- **Problem description**:
Only lines containing "computer" are wanted from the data below. Copy those lines.

Dataset entries:
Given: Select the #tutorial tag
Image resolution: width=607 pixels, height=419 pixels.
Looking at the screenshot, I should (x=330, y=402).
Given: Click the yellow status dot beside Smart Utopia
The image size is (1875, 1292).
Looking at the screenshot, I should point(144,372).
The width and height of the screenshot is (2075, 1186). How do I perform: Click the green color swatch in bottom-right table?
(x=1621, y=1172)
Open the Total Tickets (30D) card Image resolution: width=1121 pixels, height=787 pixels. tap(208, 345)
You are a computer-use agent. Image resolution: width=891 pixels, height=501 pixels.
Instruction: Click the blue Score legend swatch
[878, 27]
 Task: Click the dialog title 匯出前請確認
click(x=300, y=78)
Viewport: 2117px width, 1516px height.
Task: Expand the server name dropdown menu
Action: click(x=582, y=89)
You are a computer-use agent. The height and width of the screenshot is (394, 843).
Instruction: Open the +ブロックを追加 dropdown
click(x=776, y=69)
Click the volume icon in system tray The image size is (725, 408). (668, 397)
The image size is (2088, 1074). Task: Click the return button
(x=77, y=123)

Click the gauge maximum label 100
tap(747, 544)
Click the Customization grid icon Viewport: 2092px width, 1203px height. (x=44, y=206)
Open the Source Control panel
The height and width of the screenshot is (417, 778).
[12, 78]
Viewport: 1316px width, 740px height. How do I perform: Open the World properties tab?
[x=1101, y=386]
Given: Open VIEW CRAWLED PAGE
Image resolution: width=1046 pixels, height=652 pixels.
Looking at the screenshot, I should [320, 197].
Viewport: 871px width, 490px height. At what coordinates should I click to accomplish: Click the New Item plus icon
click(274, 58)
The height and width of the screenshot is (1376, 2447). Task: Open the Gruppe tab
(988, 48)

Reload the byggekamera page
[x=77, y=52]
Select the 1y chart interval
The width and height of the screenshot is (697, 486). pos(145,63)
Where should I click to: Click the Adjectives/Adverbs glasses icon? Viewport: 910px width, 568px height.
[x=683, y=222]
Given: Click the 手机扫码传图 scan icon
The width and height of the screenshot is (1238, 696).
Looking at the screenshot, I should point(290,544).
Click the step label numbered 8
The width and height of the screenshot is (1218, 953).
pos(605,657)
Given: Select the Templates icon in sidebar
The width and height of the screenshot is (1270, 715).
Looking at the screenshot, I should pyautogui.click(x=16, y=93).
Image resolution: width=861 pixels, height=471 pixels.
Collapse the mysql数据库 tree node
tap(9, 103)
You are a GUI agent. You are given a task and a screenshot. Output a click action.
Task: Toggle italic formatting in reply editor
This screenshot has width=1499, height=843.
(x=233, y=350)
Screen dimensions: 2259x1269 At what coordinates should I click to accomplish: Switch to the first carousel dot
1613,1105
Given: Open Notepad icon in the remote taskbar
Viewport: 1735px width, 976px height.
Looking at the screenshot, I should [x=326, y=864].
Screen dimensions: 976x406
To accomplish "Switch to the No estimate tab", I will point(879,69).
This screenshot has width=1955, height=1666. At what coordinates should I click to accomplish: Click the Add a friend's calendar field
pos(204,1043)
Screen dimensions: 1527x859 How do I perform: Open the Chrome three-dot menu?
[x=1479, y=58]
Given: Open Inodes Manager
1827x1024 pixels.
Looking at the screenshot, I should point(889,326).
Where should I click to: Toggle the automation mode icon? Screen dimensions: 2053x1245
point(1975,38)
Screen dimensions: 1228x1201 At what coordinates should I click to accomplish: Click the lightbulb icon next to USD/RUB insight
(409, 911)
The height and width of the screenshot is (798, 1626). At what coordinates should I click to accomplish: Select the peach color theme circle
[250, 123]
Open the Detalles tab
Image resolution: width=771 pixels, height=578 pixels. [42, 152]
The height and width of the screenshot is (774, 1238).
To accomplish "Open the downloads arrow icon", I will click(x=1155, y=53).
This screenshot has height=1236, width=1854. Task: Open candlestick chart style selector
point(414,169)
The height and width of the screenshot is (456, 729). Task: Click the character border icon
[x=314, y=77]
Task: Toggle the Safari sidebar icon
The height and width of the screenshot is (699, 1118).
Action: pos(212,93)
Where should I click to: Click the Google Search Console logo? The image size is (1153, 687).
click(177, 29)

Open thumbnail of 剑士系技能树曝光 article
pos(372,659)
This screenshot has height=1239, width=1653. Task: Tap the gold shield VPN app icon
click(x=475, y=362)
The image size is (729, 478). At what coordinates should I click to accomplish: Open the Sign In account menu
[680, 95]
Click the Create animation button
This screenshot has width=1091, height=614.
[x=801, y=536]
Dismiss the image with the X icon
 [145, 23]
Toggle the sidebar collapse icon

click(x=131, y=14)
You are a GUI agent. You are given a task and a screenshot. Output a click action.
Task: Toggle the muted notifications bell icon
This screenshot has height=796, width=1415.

- **Answer space**:
You are a computer-use agent. Image resolution: width=891 pixels, height=501 pixels.
You are a computer-use agent. The height and width of the screenshot is (394, 843).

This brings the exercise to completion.